▸ **Work task**
Copy every one of the records below line for line, changing no character.

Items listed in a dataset
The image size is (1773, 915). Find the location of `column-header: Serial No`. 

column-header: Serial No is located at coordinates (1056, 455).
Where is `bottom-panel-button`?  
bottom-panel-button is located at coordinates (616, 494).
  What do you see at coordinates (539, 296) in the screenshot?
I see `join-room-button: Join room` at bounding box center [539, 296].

▸ **Answer section**
The image size is (1773, 915). Find the location of `column-header: Serial No`. 

column-header: Serial No is located at coordinates (1056, 455).
Where is `bottom-panel-button`?  
bottom-panel-button is located at coordinates (616, 494).
  What do you see at coordinates (539, 296) in the screenshot?
I see `join-room-button: Join room` at bounding box center [539, 296].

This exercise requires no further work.